Chelation of cellular calcium modulates hypoxia-inducible gene expression through activation of hypoxia-inducible factor-1alpha.

Hypoxia-Inducible Factor-1 (HIF-1) is the key transcription factor in control of the expression of hypoxia-inducible genes needed by cells to adapt to decreased oxygen availability. Herein, we investigated the HIF-1alpha-mediated gene expression of carbonic anhydrase 9 (CA9) in response to hypoxia and changes of intracellular calcium levels in the neuroblastoma cell line SH-SY5Y. Decreasing the intracellular calcium level by BAPTA (1,2-bis(2-aminophenoxy)ethane-N,N,N',N'-tetraacetic acid) induced HIF-1alpha nuclear accumulation and enhanced HIF-1 DNA binding within 1 h of incubation.
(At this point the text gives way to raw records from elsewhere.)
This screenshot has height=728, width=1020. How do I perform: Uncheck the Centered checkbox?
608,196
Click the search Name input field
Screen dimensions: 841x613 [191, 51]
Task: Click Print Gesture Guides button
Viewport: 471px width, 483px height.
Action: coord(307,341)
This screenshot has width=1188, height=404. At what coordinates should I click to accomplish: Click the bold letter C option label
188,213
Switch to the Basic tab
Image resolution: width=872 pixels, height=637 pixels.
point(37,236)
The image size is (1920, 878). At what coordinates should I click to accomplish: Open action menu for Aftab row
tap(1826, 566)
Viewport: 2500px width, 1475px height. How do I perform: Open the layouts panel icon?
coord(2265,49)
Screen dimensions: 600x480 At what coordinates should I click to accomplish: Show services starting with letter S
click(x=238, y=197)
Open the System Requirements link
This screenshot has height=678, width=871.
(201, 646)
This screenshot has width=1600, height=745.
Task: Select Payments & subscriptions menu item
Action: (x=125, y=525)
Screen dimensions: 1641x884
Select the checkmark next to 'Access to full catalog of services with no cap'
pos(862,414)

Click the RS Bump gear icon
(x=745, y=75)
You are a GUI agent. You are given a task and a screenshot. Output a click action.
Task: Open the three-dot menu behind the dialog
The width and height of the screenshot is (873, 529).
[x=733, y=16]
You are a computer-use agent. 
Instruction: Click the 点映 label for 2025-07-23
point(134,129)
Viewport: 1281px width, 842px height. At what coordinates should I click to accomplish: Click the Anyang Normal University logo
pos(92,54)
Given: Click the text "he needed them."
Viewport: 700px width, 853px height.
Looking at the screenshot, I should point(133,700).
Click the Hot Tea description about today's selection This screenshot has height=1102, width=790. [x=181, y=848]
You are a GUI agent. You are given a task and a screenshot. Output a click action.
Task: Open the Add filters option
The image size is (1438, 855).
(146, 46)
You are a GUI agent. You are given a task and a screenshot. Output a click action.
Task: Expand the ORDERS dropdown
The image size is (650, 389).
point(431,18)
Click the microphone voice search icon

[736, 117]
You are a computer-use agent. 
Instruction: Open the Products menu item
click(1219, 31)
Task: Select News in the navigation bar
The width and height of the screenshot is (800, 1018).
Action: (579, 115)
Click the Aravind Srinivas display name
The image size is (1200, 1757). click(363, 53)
Like hypoxia, BAPTA stimulated HIF-1-dependent transcription by increasing the activity of the C-terminal transactivation domain of HIF-1alpha and greatly enhanced expression of the HIF-1 target gene CA9. Detailed analysis of HIF-1alpha accumulation revealed that BAPTA attenuated the interaction of HIF-1alpha with von-Hippel-Lindau protein thus decreasing proteasomal degradation of HIF-1alpha. Knock down of HIF-1alpha mRNA and protein by small interference RNA for HIF-1alpha revealed that both hypoxia and the BAPTA-induced gene expression of CA9 were strictly dependent on HIF-1alpha. In contrast, elevation of cytosolic calcium level by thapsigargin reduced the BAPTA-mediated effects. Measurements of intracellular calcium under hypoxia revealed a change in the cellular calcium distribution. BAPTA-dependent induction of HIF-1 activity was not caused by its in vitro capability to chelate iron. Instead, effective chelation of cellular calcium caused the accumulation of HIF-1alpha protein through inhibition of HIF-prolyl hydroxylases and activated HIF-1-dependent gene expression under normoxic conditions.